One of the telling examples how the Republican Party has moved to the extreme Right is to see how Barry Goldwater’s status within the Republican Party changed from the 1960s to the 1990s. During the 1960s, Barry Goldwater was viewed as the extreme Right of the Republican Party. During the 1970s and 1980s, the Christian Right began to assert its influence within both the conservative movement and the Republican Party.
Goldwater found himself increasingly at odds with the Christian Right. Goldwater criticized Jerry Falwell and the Moral Majority after they had campaigned against the Supreme Court nomination of Sandra Day O’Connor. Goldwater increasingly saw Falwell and the Moral Majority as a threat to the separation of Church and State. He criticized fellow Republican Senators Jesse Helms, John East, and Jeremiah Denton for kowtowing to the Religious Right.
Here is a 1981 New York Times article on Goldwater’s fight against the Christian Right.
By the late 1980s, many Republicans began to see Barry Goldwater as one of the more moderate members of the Republican Party as Goldwater continued to clash with the Christian Right and voice his support of gay rights.
I don’t agree with Barry Goldwater’s politics. But I like him for his respect of differing views. Goldwater became close friends with liberal Democrat George McGovern during their time in the Senate.
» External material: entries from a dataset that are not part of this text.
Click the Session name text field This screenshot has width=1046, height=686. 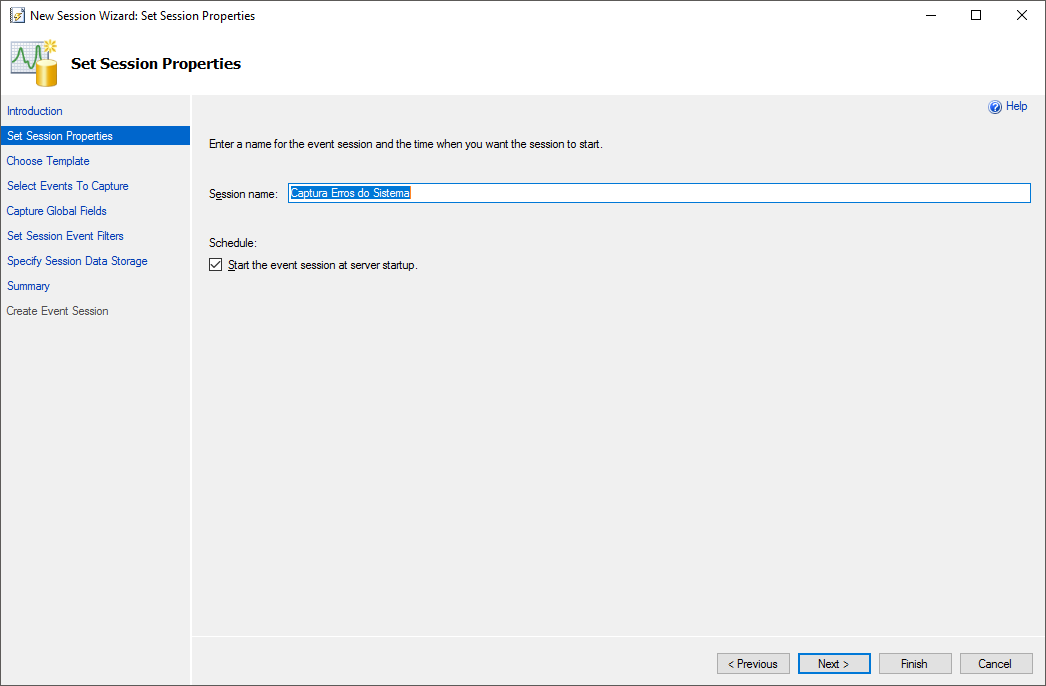(658, 193)
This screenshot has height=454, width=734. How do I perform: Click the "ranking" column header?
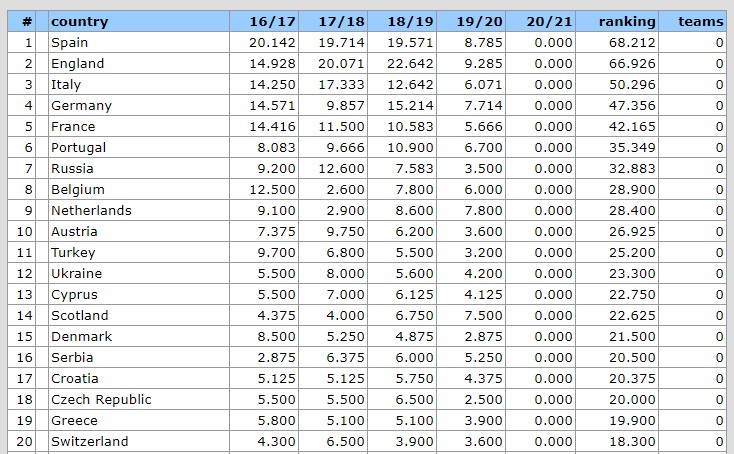tap(627, 21)
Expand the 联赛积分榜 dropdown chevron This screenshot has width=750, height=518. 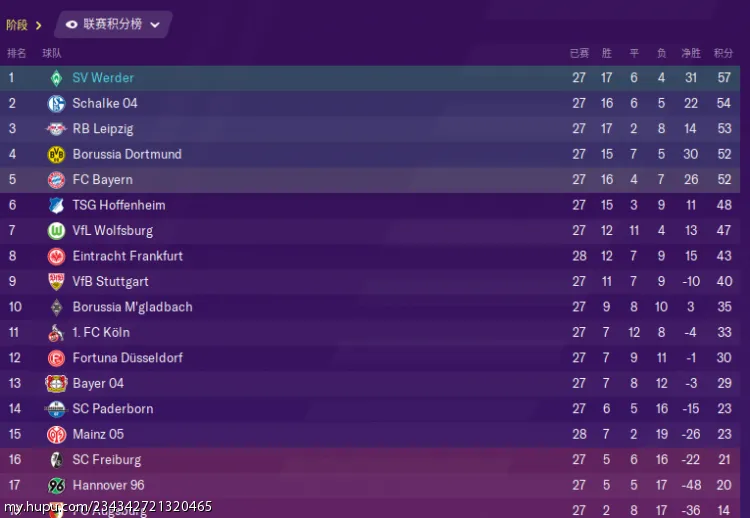pyautogui.click(x=155, y=25)
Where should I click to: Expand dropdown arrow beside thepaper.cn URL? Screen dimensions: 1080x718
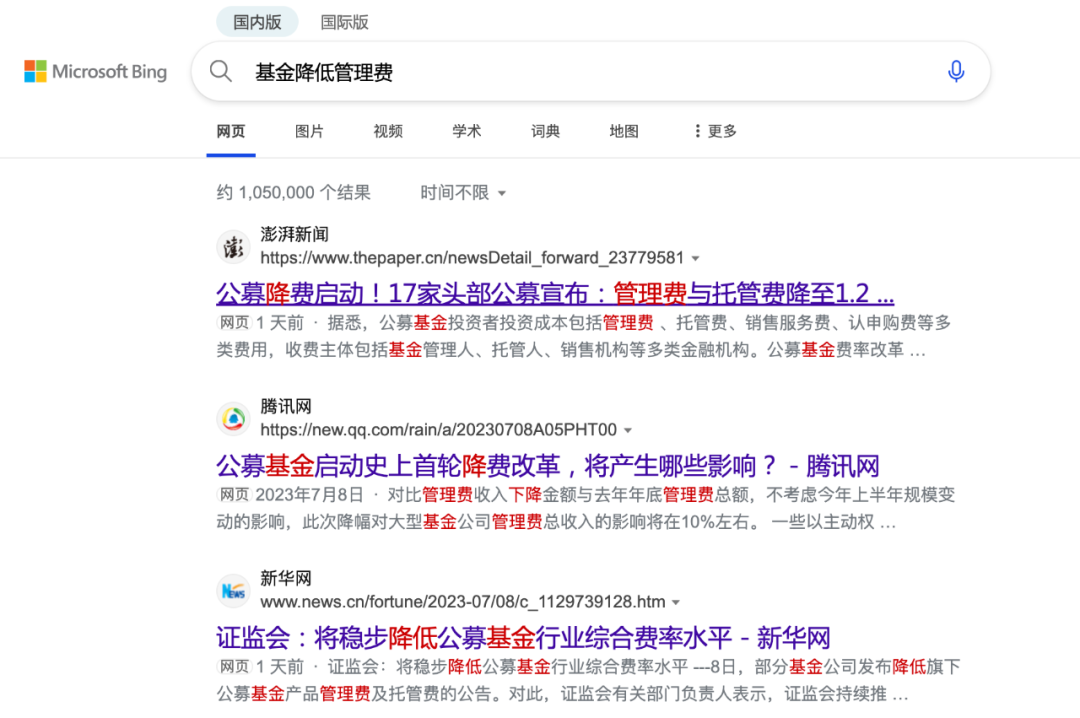click(x=696, y=258)
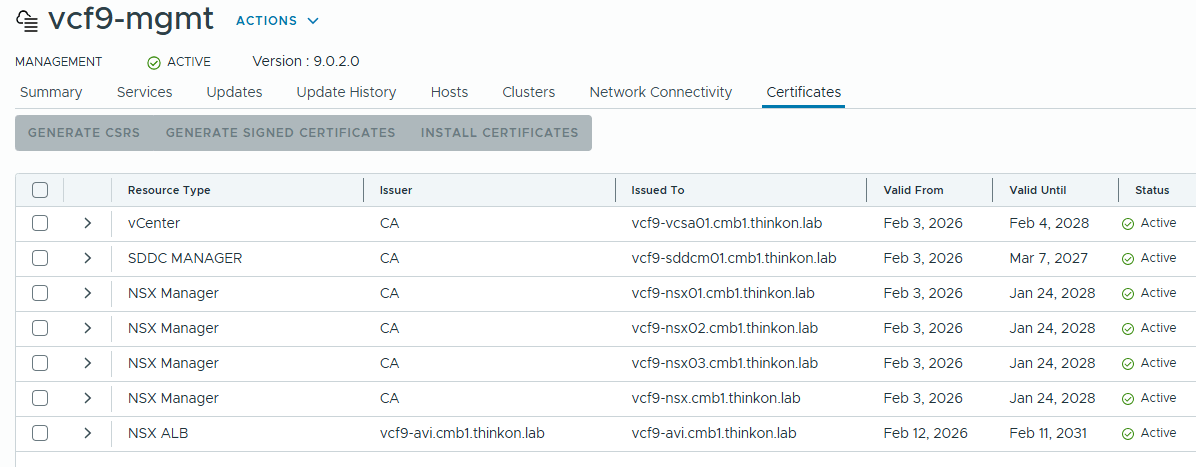Image resolution: width=1196 pixels, height=467 pixels.
Task: Check the vCenter certificate row checkbox
Action: coord(40,223)
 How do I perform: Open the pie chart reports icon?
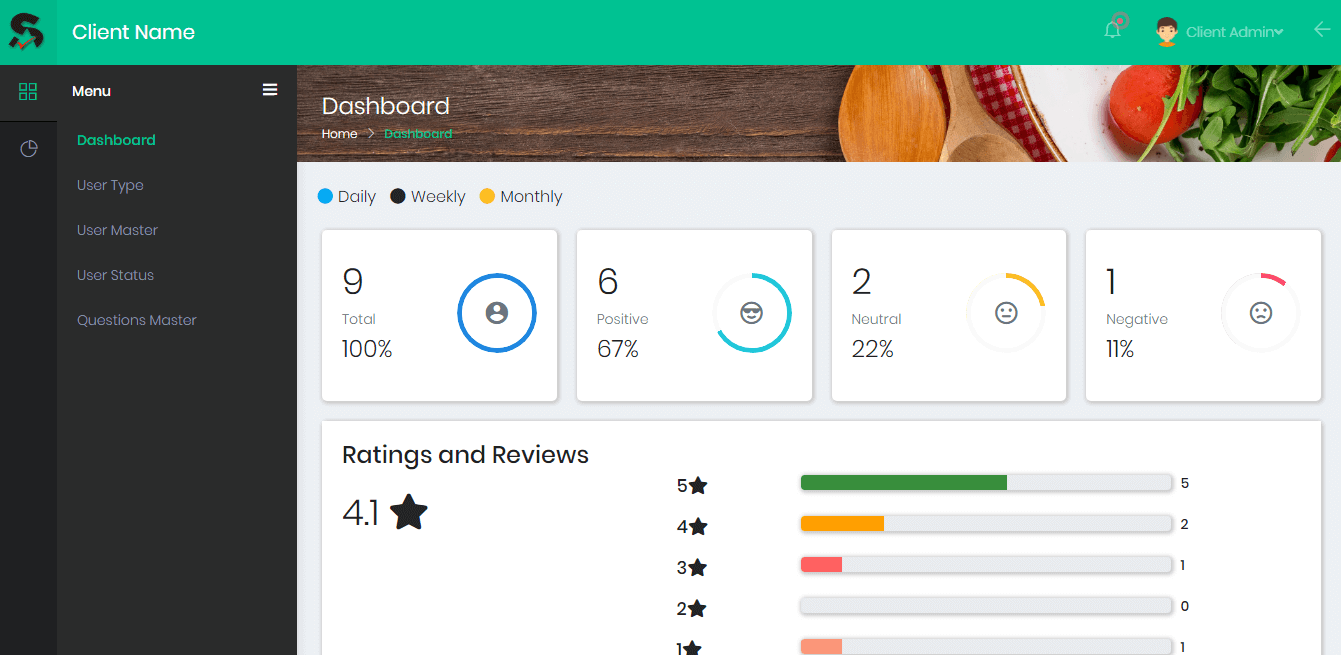tap(29, 149)
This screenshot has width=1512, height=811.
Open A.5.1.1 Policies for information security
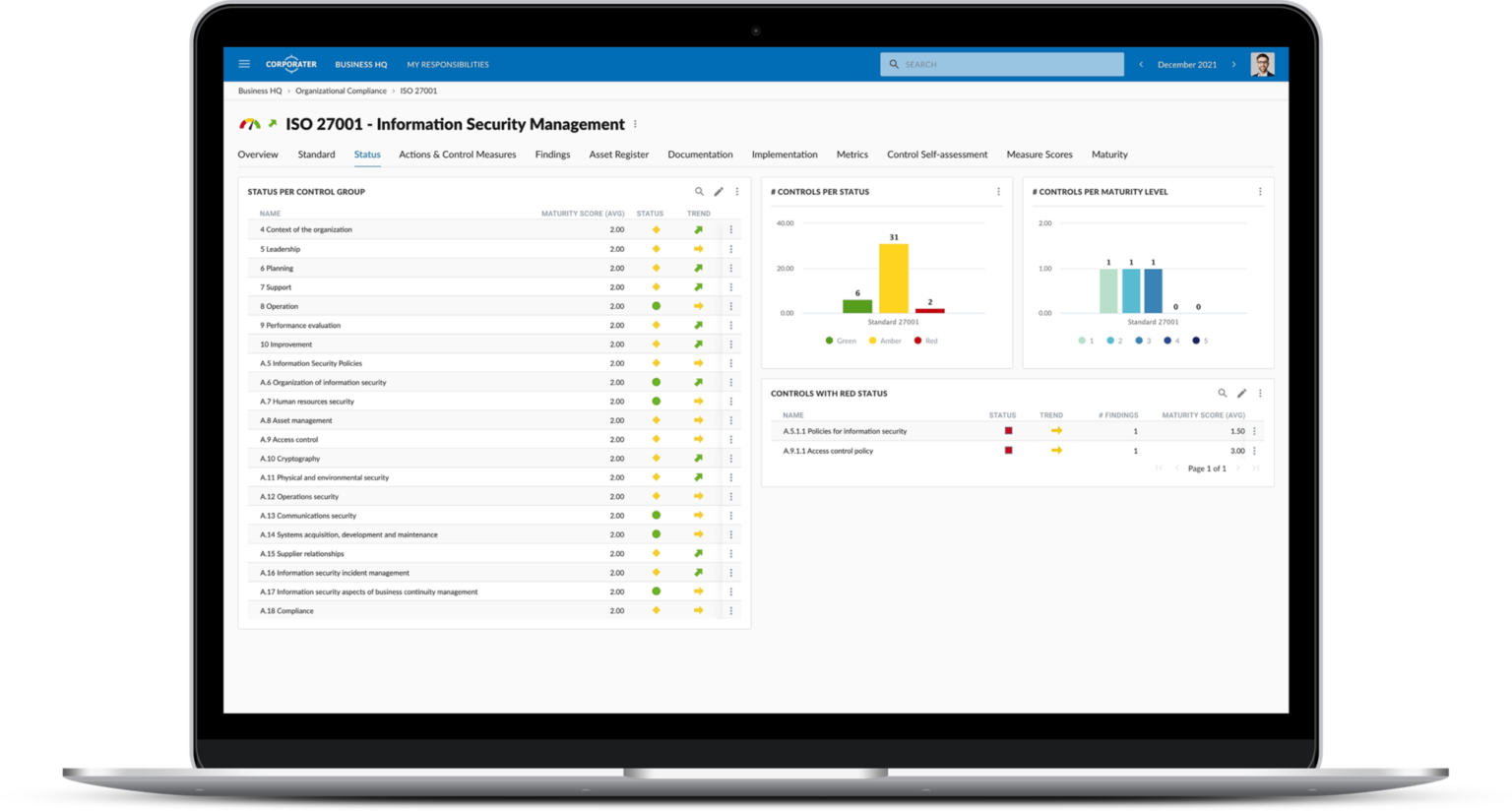(844, 430)
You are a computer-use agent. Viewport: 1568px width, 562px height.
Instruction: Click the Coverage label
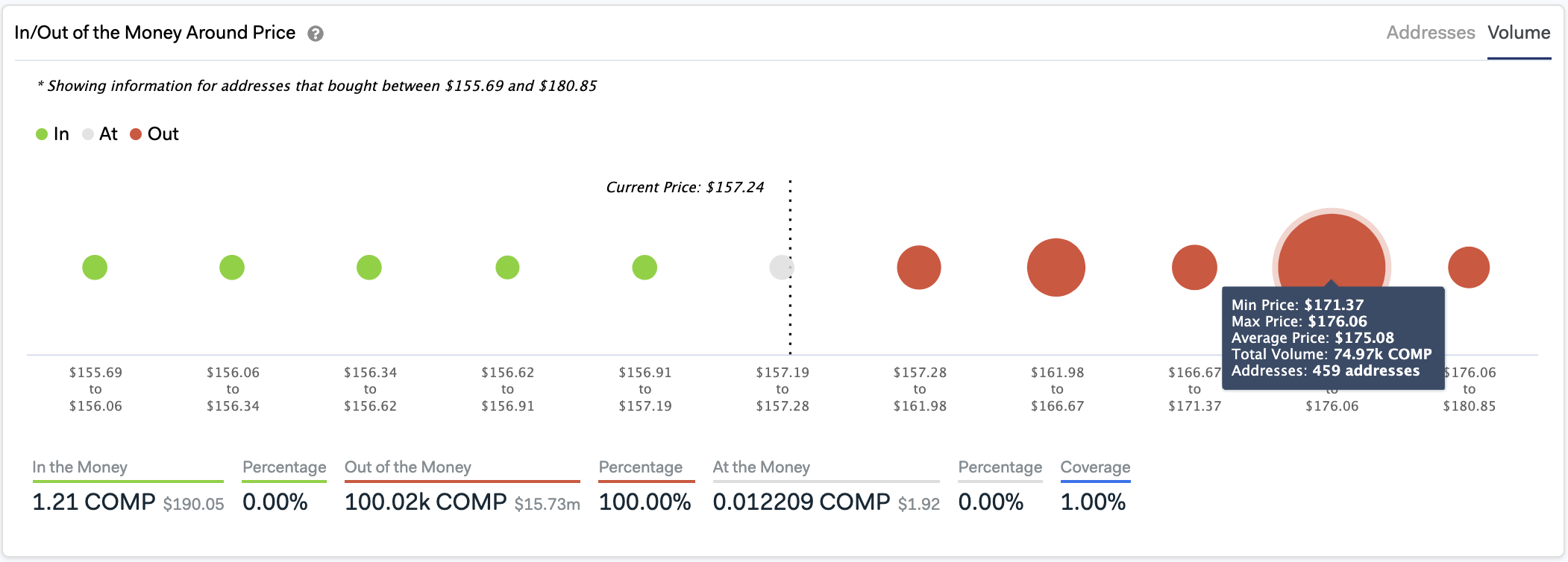pyautogui.click(x=1095, y=467)
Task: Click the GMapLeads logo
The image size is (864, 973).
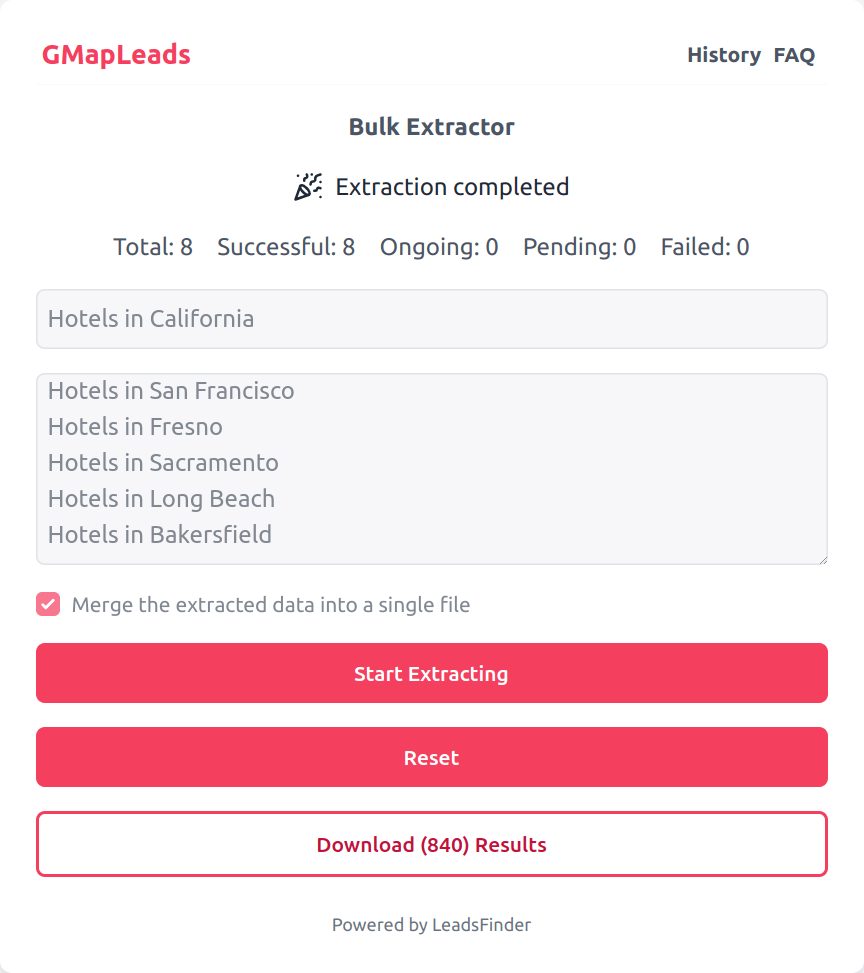Action: pyautogui.click(x=116, y=55)
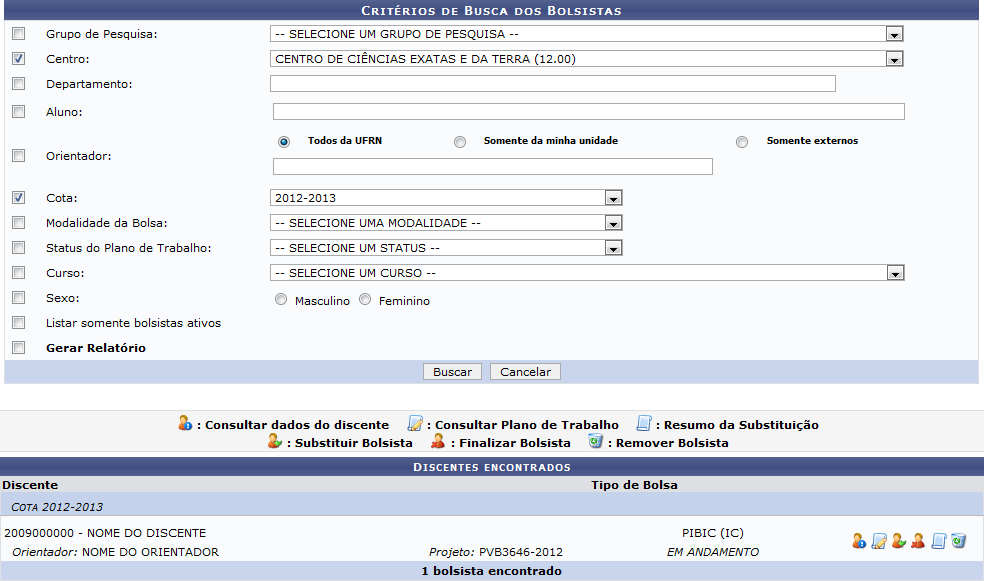Viewport: 984px width, 581px height.
Task: Click the Cancelar button
Action: coord(524,371)
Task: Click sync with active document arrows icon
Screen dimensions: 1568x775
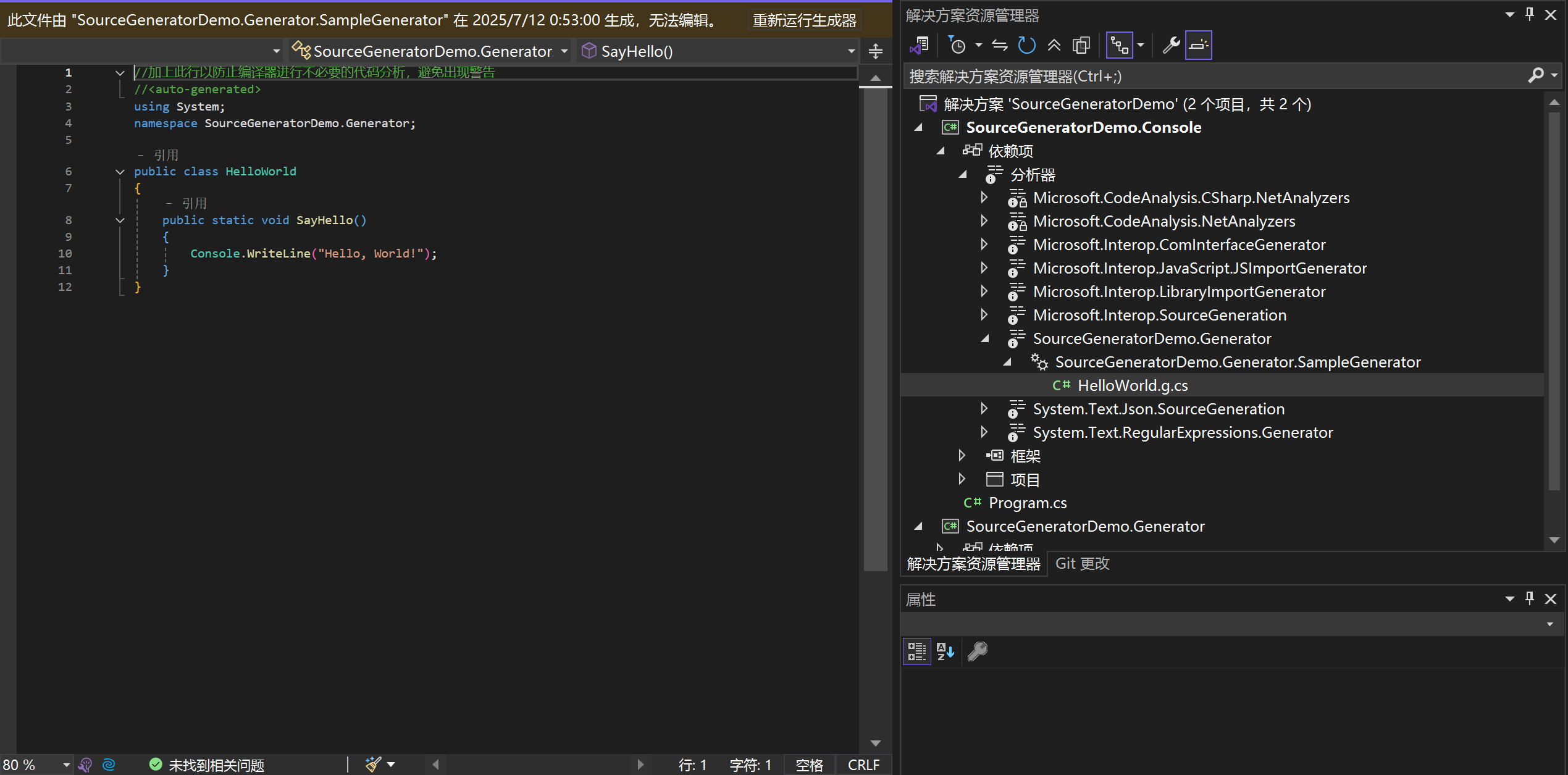Action: tap(999, 45)
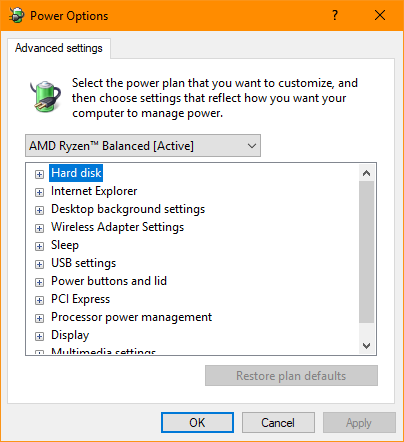Expand Power buttons and lid node
404x442 pixels.
[39, 282]
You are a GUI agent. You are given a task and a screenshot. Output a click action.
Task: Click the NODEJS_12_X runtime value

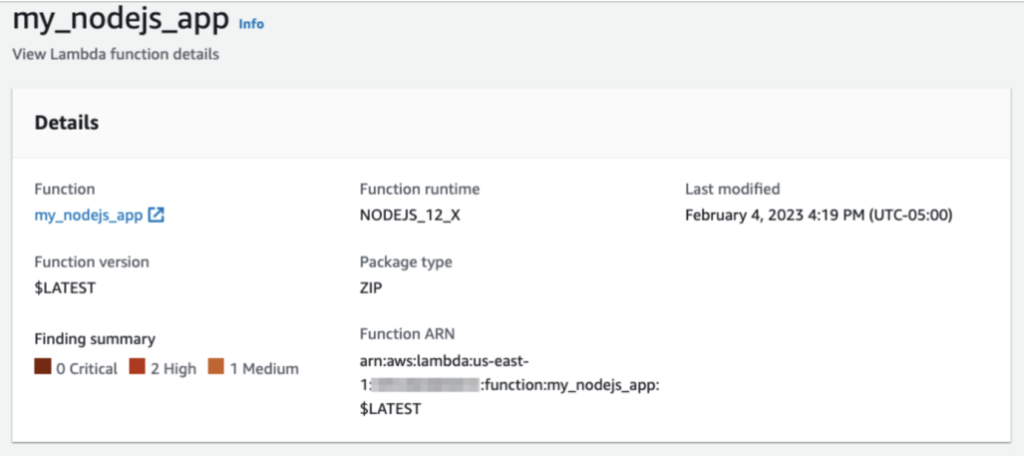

In a Senate speech on September 16, 1981, Goldwater said:
“The religious factions that are growing throughout our land are not using their religious clout with wisdom. They are trying to force government leaders into following their position 100 percent. If you disagree with these religious groups on a particular moral issue, they complain, they threaten you with a loss of money or votes or both. I’m frankly sick and tired of the political preachers across this country telling me as a citizen that if I want to be a moral person, I must believe in ‘A,’ ‘B,’ ‘C’ and ‘D.’ Just who do they think they are? And from where do they presume to claim the right to dictate their moral beliefs to me? And I am even more angry as a legislator who must endure the threats of every religious group who thinks it has some God-granted right to control my vote on every roll call in the Senate. I am warning them today: I will fight them every step of the way if they try to dictate their moral convictions to all Americans in the name of ‘conservatism.'”
In a November 1994 interview, Goldwater said:
“Mark my word, if and when these preachers get control of the [Republican] party, and they’re sure trying to do so, it’s going to be a terrible damn problem. Frankly, these people frighten me. Politics and governing demand compromise. But these Christians believe they are acting in the name of God, so they can’t and won’t compromise. I know, I’ve tried to deal with them.”